(Dataset records)
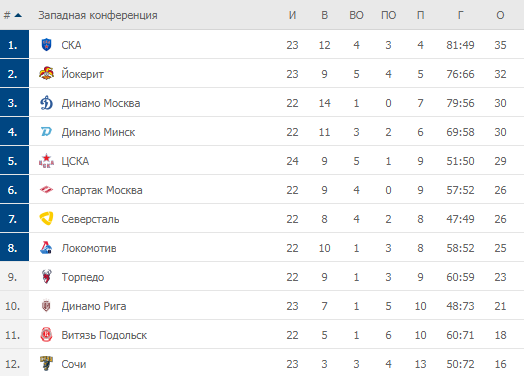Click the ЦСКА red star logo

pos(46,161)
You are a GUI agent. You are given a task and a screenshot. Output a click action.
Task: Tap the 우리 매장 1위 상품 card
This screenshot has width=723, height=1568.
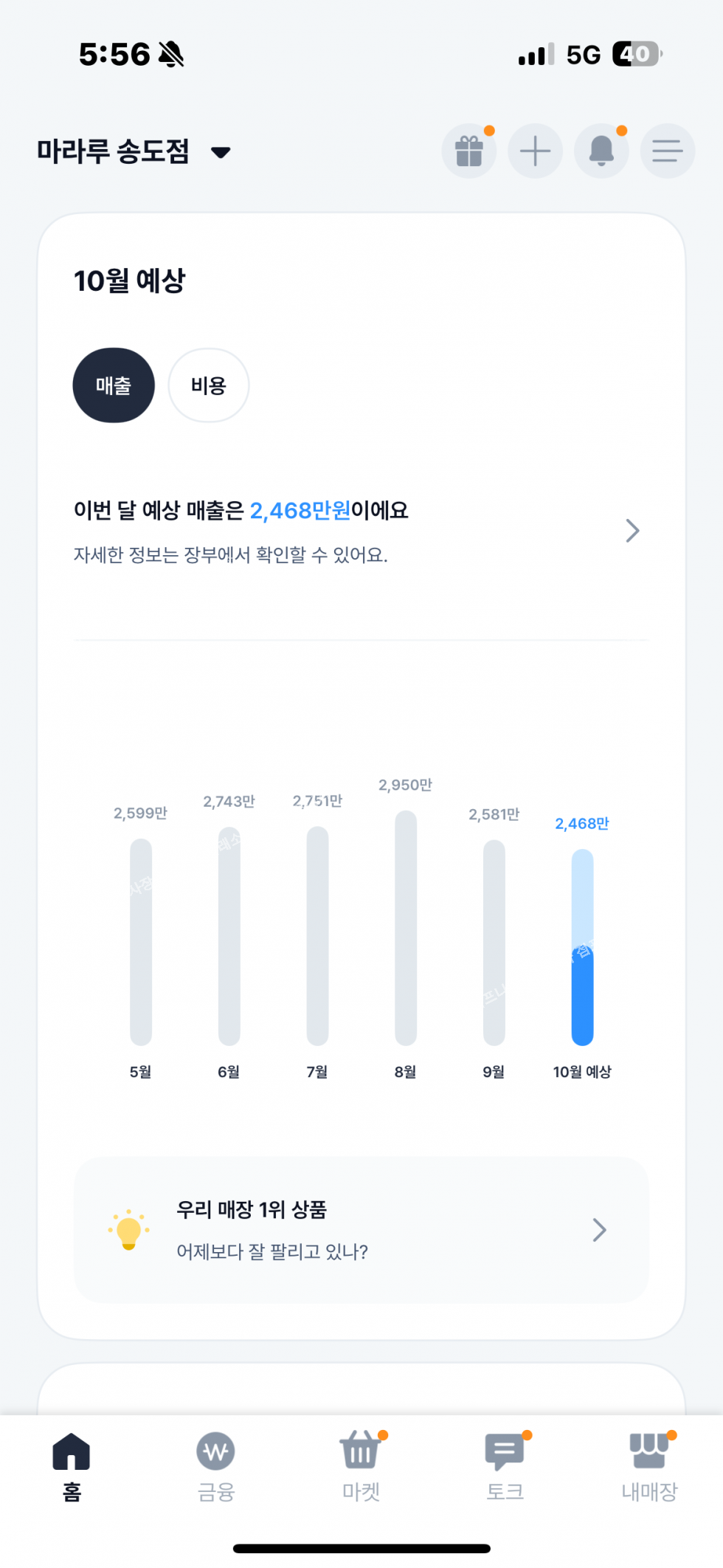point(361,1230)

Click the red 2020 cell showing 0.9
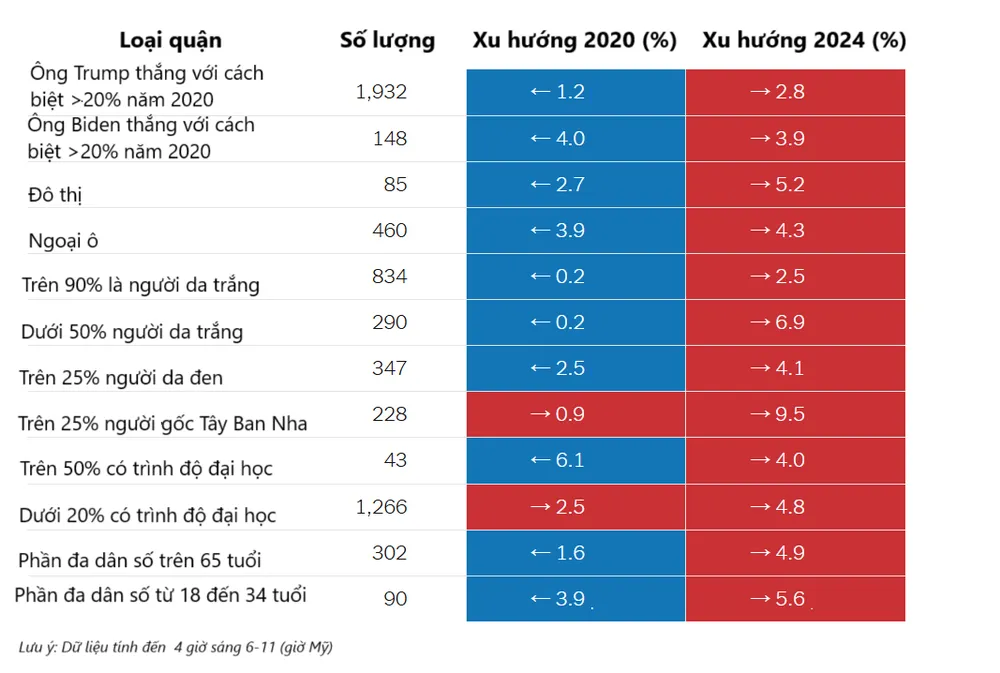tap(575, 415)
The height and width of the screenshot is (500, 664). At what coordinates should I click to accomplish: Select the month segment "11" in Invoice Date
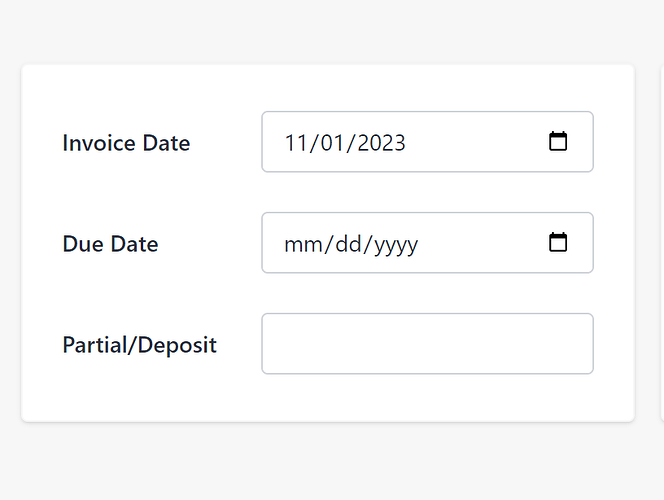point(296,143)
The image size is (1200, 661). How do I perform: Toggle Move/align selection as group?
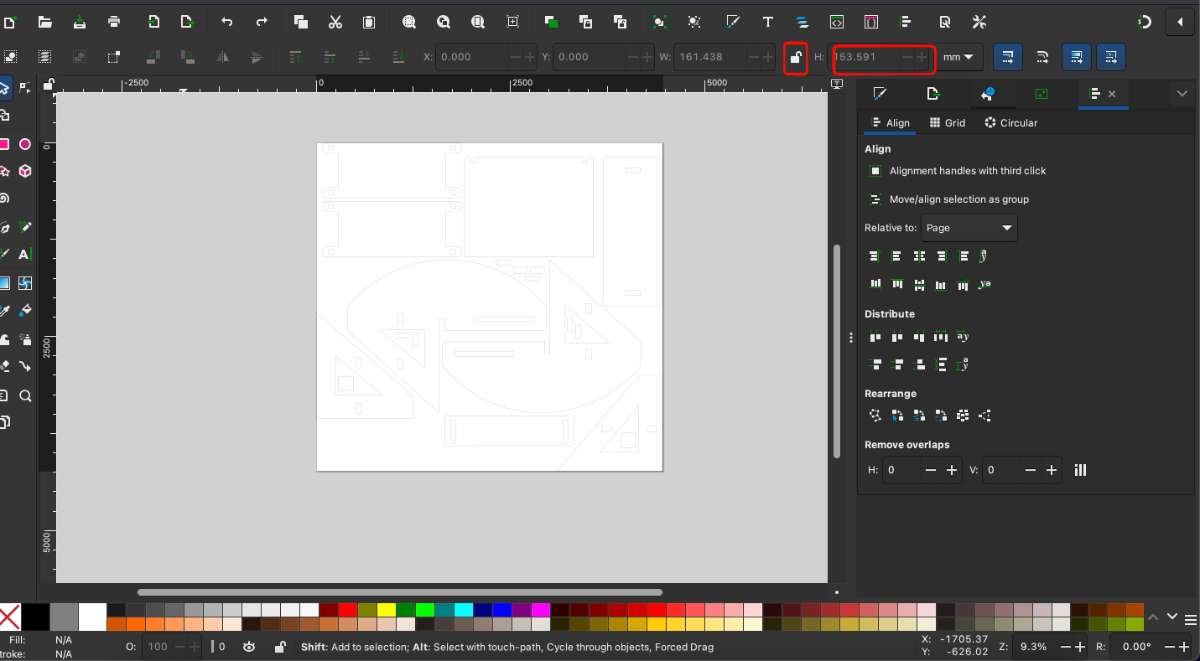(875, 199)
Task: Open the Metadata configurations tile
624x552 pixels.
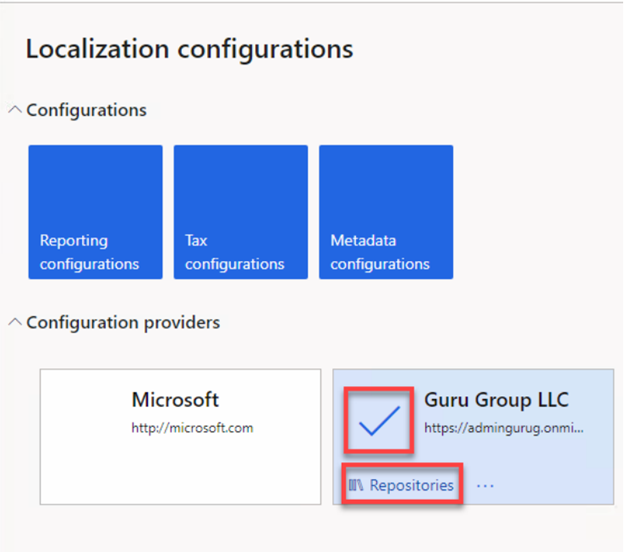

What to work on: In the copy, include exactly the lines from the one with "The image size" through the final line of the entries above, both ends counted, and no pictures.

Task answer:
The image size is (1200, 661). How do I perform: Toggle Move/align selection as group?
(875, 199)
Task: Open the Metadata configurations tile
624x552 pixels.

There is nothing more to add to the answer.